═══ Working data ═══

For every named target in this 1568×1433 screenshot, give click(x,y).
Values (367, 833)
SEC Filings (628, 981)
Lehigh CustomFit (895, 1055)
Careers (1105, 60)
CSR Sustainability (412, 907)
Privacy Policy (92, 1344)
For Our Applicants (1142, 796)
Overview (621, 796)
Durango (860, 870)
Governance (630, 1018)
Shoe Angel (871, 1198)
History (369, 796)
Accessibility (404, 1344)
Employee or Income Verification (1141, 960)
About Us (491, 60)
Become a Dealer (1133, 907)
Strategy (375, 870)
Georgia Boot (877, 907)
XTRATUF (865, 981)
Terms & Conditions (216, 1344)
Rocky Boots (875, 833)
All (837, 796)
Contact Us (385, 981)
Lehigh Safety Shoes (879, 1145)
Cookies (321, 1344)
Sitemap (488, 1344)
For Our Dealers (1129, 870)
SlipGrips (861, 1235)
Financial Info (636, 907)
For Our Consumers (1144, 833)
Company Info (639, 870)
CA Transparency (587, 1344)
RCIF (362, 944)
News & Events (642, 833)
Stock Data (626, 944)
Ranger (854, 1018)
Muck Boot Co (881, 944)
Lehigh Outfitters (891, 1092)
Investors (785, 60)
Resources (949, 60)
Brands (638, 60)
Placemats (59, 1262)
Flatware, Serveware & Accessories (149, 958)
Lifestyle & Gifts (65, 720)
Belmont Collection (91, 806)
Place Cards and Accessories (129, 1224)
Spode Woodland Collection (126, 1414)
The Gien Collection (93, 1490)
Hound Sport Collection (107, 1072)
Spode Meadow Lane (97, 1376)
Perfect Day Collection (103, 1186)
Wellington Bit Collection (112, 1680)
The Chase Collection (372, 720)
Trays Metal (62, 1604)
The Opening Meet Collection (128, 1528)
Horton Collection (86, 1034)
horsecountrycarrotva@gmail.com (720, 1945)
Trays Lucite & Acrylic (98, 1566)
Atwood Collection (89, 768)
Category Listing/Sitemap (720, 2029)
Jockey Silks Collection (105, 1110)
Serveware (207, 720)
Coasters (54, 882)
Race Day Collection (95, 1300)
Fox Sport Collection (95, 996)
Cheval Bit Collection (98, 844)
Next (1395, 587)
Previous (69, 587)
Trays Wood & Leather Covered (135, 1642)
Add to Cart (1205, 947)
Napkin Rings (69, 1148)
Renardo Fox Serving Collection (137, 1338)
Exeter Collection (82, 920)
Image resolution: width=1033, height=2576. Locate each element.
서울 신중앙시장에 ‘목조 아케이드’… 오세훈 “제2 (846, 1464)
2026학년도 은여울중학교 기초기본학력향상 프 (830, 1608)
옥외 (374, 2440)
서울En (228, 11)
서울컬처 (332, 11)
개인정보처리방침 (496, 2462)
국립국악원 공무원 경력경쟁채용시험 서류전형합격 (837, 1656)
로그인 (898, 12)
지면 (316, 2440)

═══

**What you are asked to do**
Present all of the data above as a numbered list, leaving out any blank lines.

**The reply**
1. For every named target in this 1568×1433 screenshot, give click(x,y).
2. Values (367, 833)
3. SEC Filings (628, 981)
4. Lehigh CustomFit (895, 1055)
5. Careers (1105, 60)
6. CSR Sustainability (412, 907)
7. Privacy Policy (92, 1344)
8. For Our Applicants (1142, 796)
9. Overview (621, 796)
10. Durango (860, 870)
11. Governance (630, 1018)
12. Shoe Angel (871, 1198)
13. History (369, 796)
14. Accessibility (404, 1344)
15. Employee or Income Verification (1141, 960)
16. About Us (491, 60)
17. Become a Dealer (1133, 907)
18. Strategy (375, 870)
19. Georgia Boot (877, 907)
20. XTRATUF (865, 981)
21. Terms & Conditions (216, 1344)
22. Rocky Boots (875, 833)
23. All (837, 796)
24. Contact Us (385, 981)
25. Lehigh Safety Shoes (879, 1145)
26. Cookies (321, 1344)
27. Sitemap (488, 1344)
28. For Our Dealers (1129, 870)
29. SlipGrips (861, 1235)
30. Financial Info (636, 907)
31. For Our Consumers (1144, 833)
32. Company Info (639, 870)
33. CA Transparency (587, 1344)
34. RCIF (362, 944)
35. News & Events (642, 833)
36. Stock Data (626, 944)
37. Ranger (854, 1018)
38. Muck Boot Co (881, 944)
39. Lehigh Outfitters (891, 1092)
40. Investors (785, 60)
41. Resources (949, 60)
42. Brands (638, 60)
43. Placemats (59, 1262)
44. Flatware, Serveware & Accessories (149, 958)
45. Lifestyle & Gifts (65, 720)
46. Belmont Collection (91, 806)
47. Place Cards and Accessories (129, 1224)
48. Spode Woodland Collection (126, 1414)
49. The Gien Collection (93, 1490)
50. Hound Sport Collection (107, 1072)
51. Spode Meadow Lane (97, 1376)
52. Perfect Day Collection (103, 1186)
53. Wellington Bit Collection (112, 1680)
54. The Chase Collection (372, 720)
55. Trays Metal (62, 1604)
56. The Opening Meet Collection (128, 1528)
57. Horton Collection (86, 1034)
58. horsecountrycarrotva@gmail.com (720, 1945)
59. Trays Lucite & Acrylic (98, 1566)
60. Atwood Collection (89, 768)
61. Category Listing/Sitemap (720, 2029)
62. Jockey Silks Collection (105, 1110)
63. Serveware (207, 720)
64. Coasters (54, 882)
65. Race Day Collection (95, 1300)
66. Fox Sport Collection (95, 996)
67. Cheval Bit Collection (98, 844)
68. Next (1395, 587)
69. Previous (69, 587)
70. Trays Wood & Leather Covered (135, 1642)
71. Add to Cart (1205, 947)
72. Napkin Rings (69, 1148)
73. Renardo Fox Serving Collection (137, 1338)
74. Exeter Collection (82, 920)
75. Image resolution: width=1033, height=2576. Locate each element.
76. 서울 신중앙시장에 ‘목조 아케이드’… 오세훈 “제2 (846, 1464)
77. 2026학년도 은여울중학교 기초기본학력향상 프 (830, 1608)
78. 옥외 (374, 2440)
79. 서울En (228, 11)
80. 서울컬처 (332, 11)
81. 개인정보처리방침 (496, 2462)
82. 국립국악원 공무원 경력경쟁채용시험 서류전형합격 (837, 1656)
83. 로그인 (898, 12)
84. 지면 (316, 2440)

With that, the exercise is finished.